═════ MATERIAL TO PROCESS

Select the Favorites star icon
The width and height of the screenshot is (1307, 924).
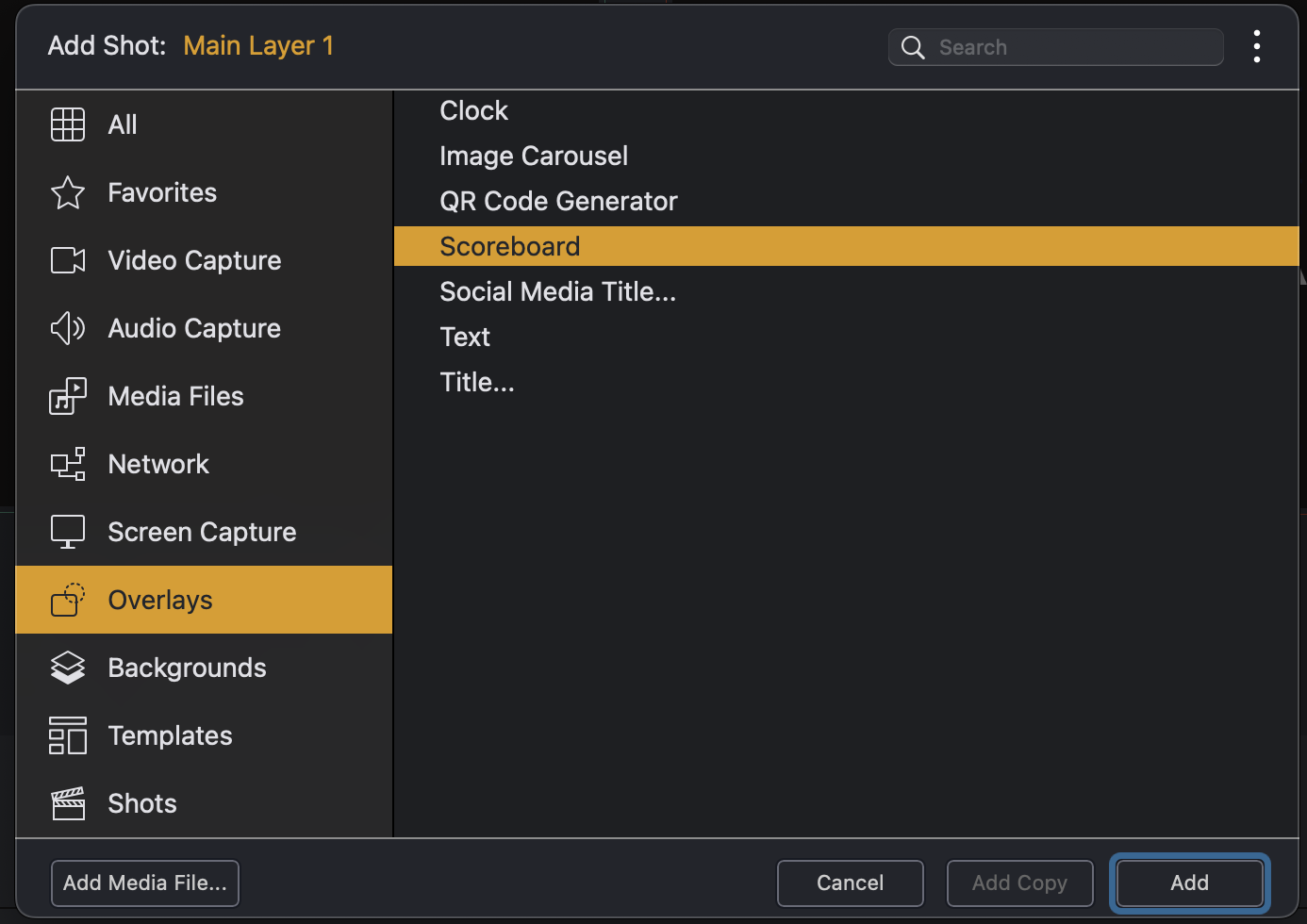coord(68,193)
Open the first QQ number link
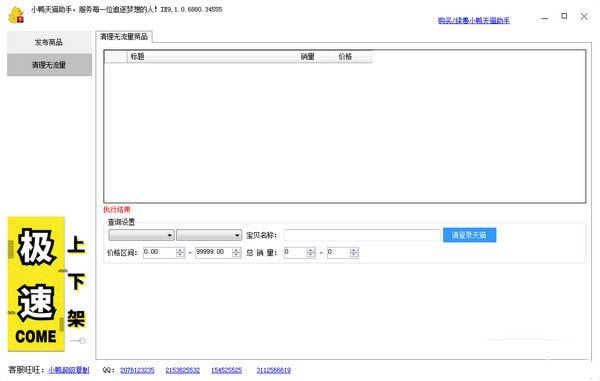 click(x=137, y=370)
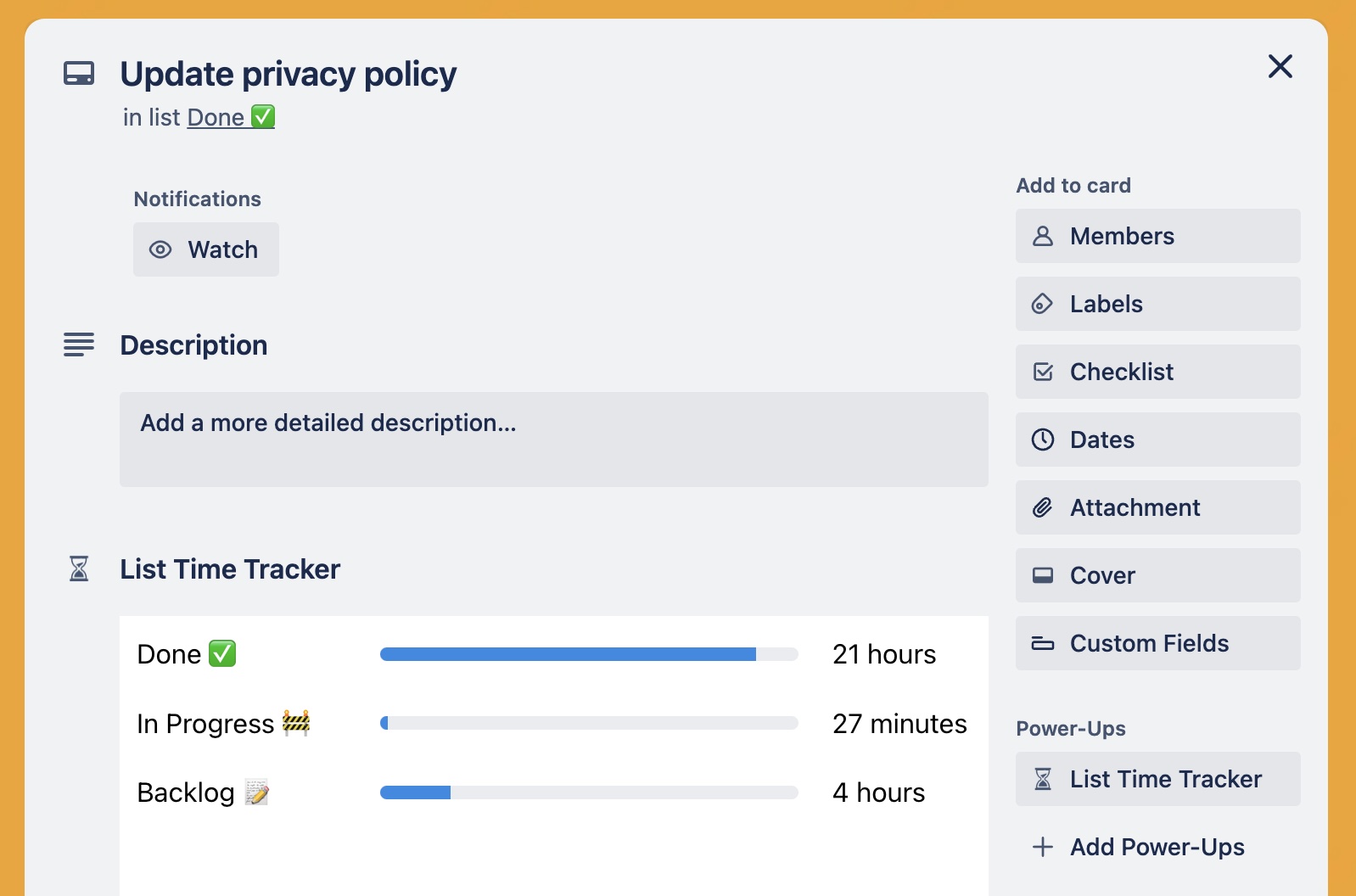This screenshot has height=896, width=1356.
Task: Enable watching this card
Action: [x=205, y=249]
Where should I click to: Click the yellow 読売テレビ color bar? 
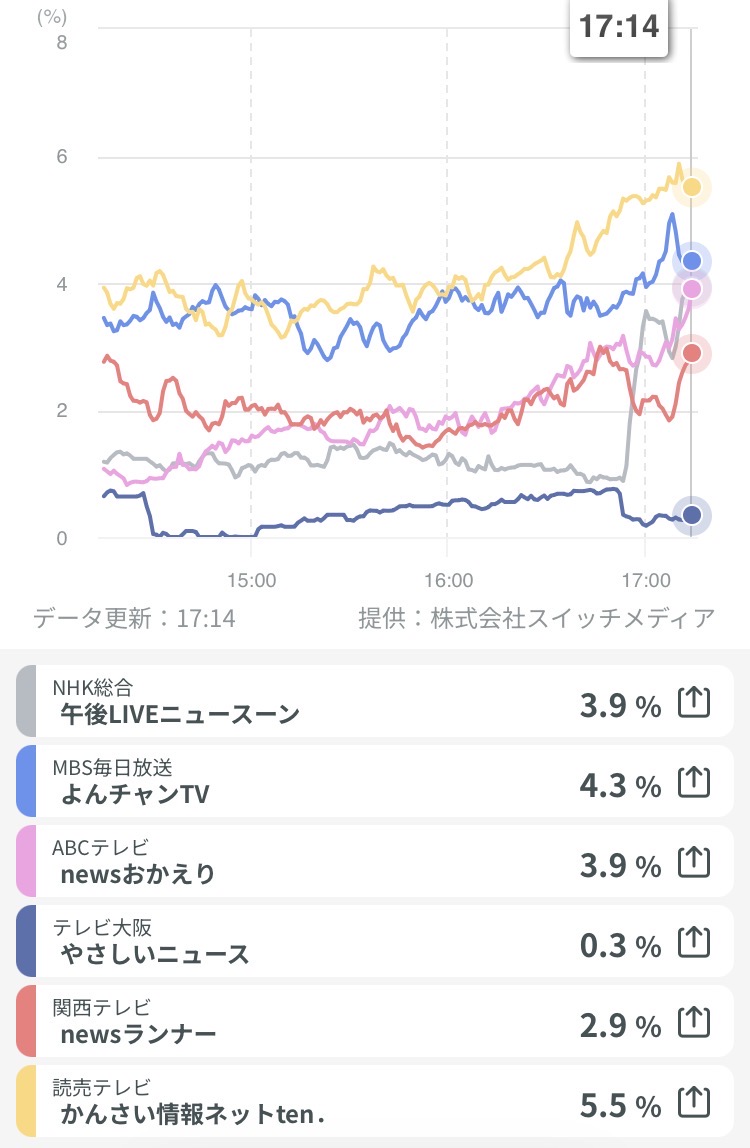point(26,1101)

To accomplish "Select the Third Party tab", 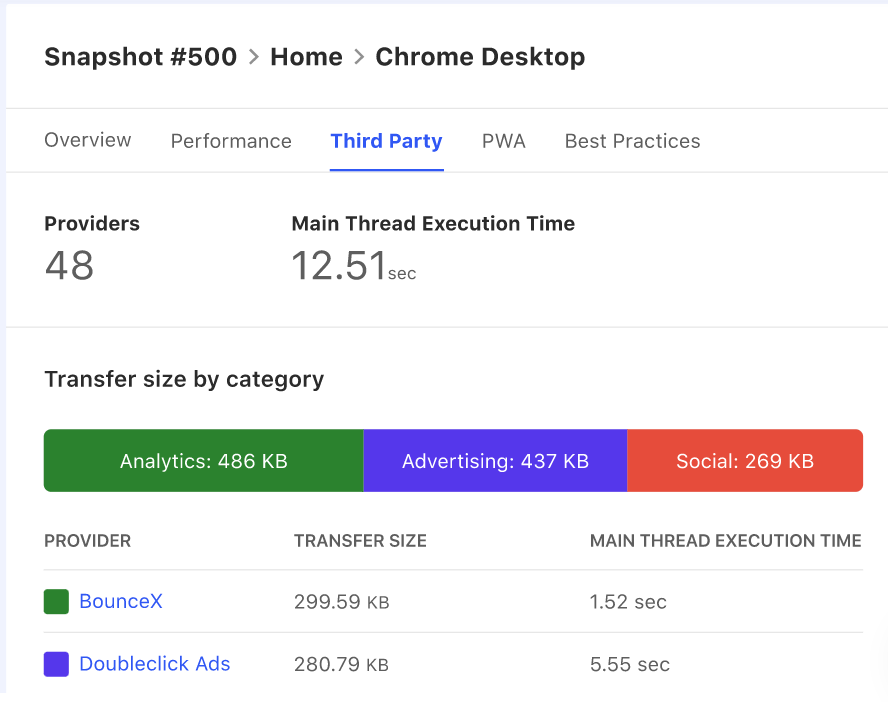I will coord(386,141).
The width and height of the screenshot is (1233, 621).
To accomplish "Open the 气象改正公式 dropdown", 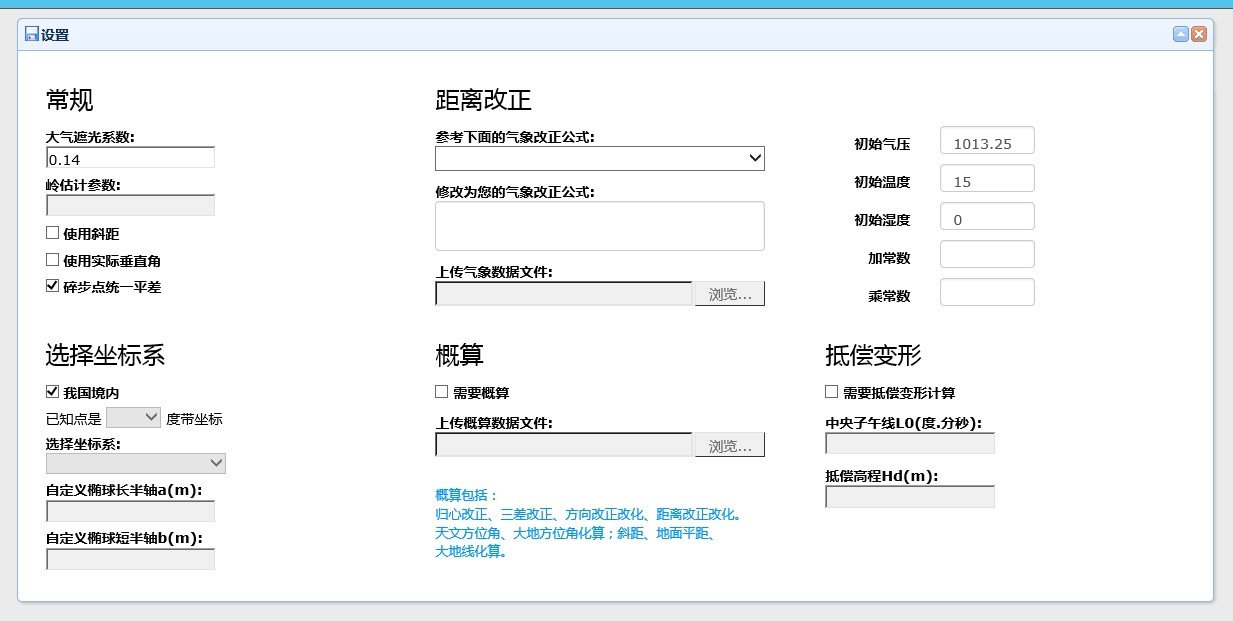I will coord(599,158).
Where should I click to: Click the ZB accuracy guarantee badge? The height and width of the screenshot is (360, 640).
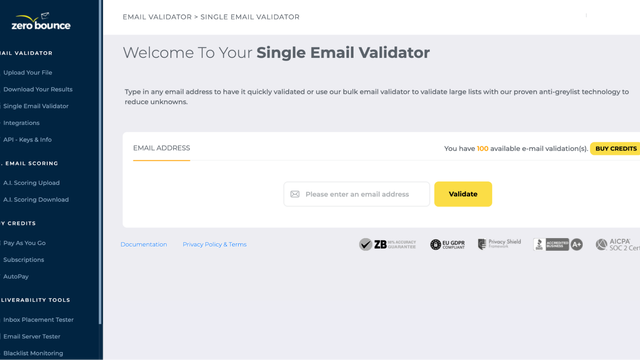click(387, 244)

══════════

Write out the listing from its first line through the line holding "Action: [x=205, y=249]", inclusive, copying each line unchanged. Leave the pictures out of your answer.

> _OUTPUT BELOW_
Select the Favorites star icon
The width and height of the screenshot is (1307, 924).
coord(68,193)
Open the first QQ number link
 click(x=137, y=370)
This screenshot has height=896, width=1356.
Task: Enable watching this card
Action: [x=205, y=249]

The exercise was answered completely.